I think Cuba is different, though. I think there’s been more of this in the case of our relations with Cuba, because we don’t have formal diplomatic relations with Cuba. We still don’t technically recognize the Cuban government, even though we have U.S. diplomats in the interest section in Havana. And because the Cuban issue has been so hot politically in the United States domestically for so long, presidents have had a special incentive not to let their secret dialogues with Cuba get out in public.

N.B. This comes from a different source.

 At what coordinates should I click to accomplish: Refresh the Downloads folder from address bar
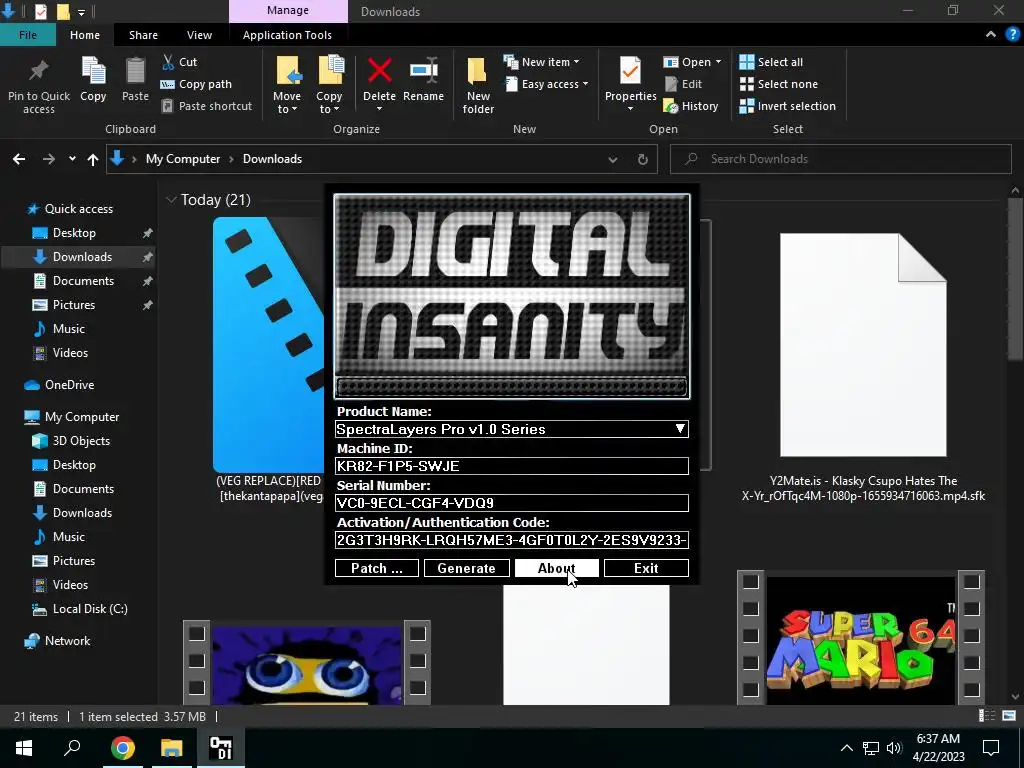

AMY GOODMAN: This obsession that the U.S. has had with Cuba, what is the force that is behind—even huge businesses, multinational companies, want to do business with a country that’s 90 miles off of our shore. What has been the most successful force, and how do you think that will be countered? You had Nelson—you had President Obama, at Nelson Mandela’s funeral, shaking hands—a very big deal was made of this—with Raúl Castro, the president of Cuba.
PETER KORNBLUH: Yeah, just that handshake seemed so symbolic, because the two presidents of these two countries had never really publicly been together, talked to each other in any way, in all of these decades. And Cuba is really one of the most intractable foreign policy issues in the modern history of U.S. world relations. And part of it is the historic kind of imperial and imperialist kind of attitude of the United States towards Cuba pre-revolution, and towards all of Latin America, quite frankly, smaller countries which we kind of assumed we would be the hegemon and control. And here came Fidel Castro and the Cuban Revolution, and saying, “Hey, guess what. You can’t control us, even if we are a small country. We’re going have a revolution, be independent, have our own political system and our own foreign policy.” And then, of course, it has evolved—
AMY GOODMAN: Ten seconds.
PETER KORNBLUH: It has evolved into a domestic political issue, with hardliners in the Senate and the Congress basically being in a position to challenge any real movement on Cuba policy.
AMY GOODMAN: And do you think President Obama wants to change the policy?
PETER KORNBLUH: I personally do think that he and his team would like to change the policy. The question is whether they have the spine, the courage, to take on the right and do it. This could be Obama’s key legacy, frankly, and he now has this window of opportunity.
AMY GOODMAN: I want to thank you both for being with us, Peter Kornbluh, William LeoGrande. Their book, Back Channel to Cuba: The Hidden History of Negotiations between Washington and Havana.